> **PAGE EXCERPT**
▼▼▼
Traditionally, research on PTSD has primarily focused on explicit emotions, which are consciously experienced and self‐reported by individuals. This approach, however, may not fully capture the complex emotional disturbances inherent to PTSD. Limitations of using explicit emotional measures include the reliance on self‐report measures, which are susceptible to subjective biases such as social desirability and cognitive distortions, potentially compromising the accuracy of emotional evaluations (Foa and Kozak 1986). Individuals with PTSD may struggle to articulate their emotional experiences due to avoidance behaviors or emotional numbing, thereby compromising the reliability of their reports (Etkin and Wager 2007). Furthermore, explicit measures often fail to detect automatic, non‐conscious emotional responses, which are crucial for a comprehensive understanding of emotional dysregulation in PTSD (Pineles et al. 2009).
▲▲▲
> **RECORD EXCERPTS**
▼▼▼
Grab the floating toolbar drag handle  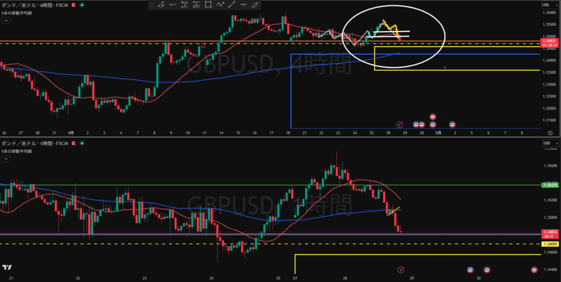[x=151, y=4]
▲▲▲
▼▼▼
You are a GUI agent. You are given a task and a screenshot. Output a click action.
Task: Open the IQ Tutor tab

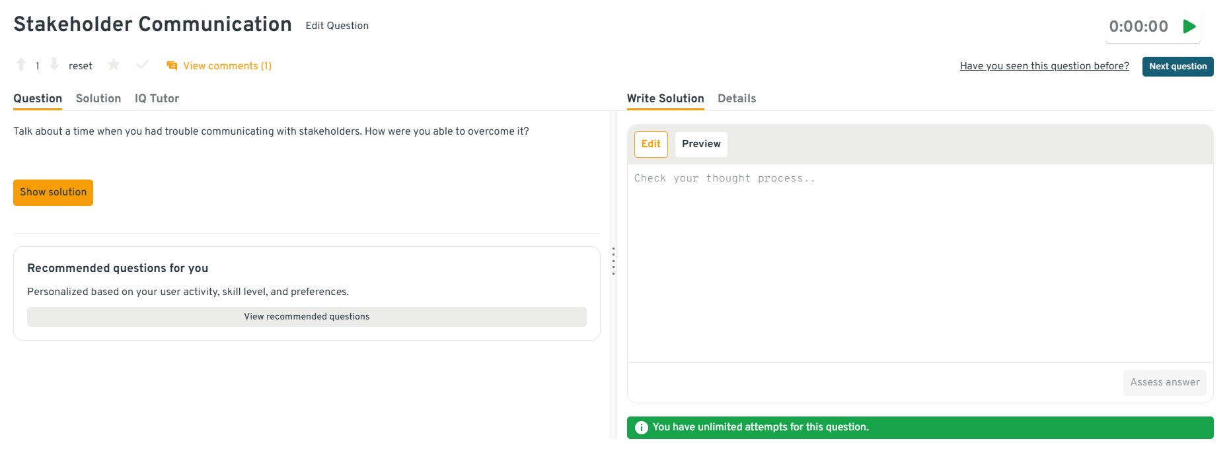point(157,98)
▲▲▲
> **WORK TASK**
Can you carry on the passage about PTSD and explicit emotion measures, starting after its final sentence? The material plays no part in what comes next.

> **RESPONSE BOX**
In contrast, implicit emotions, which arise automatically and unconsciously, provide valuable insights for understanding PTSD. First, implicit emotions are assessed through objective measures such as physiological indicators and behavioral responses, providing more reliable insights into emotional processing without the biases inherent in subjective self‐report methods (Wessa and Flor 2007). Second, these measures unveil emotional reactions that individuals may not consciously recognize or acknowledge, thereby elucidating the full spectrum of emotional dysregulation in PTSD that may be obscured by explicit measures (Jovanovic and Norrholm 2011). The Shifted Attention Emotion Appraisal Task (SEAT; Anderson et al. 2013; Klumpp et al. 2011; Duval et al. 2020) used in this study has emerged as a valuable tool for studying implicit emotion in PTSD, offering insights into emotional processing that may not be fully captured by traditional explicit measures (Liberzon et al. 2015; Duval et al. 2018). By studying physiological and behavioral markers, researchers can identify biomarkers of PTSD severity, predict treatment outcomes, and develop interventions targeting the automatic emotional processes that underpin PTSD symptoms.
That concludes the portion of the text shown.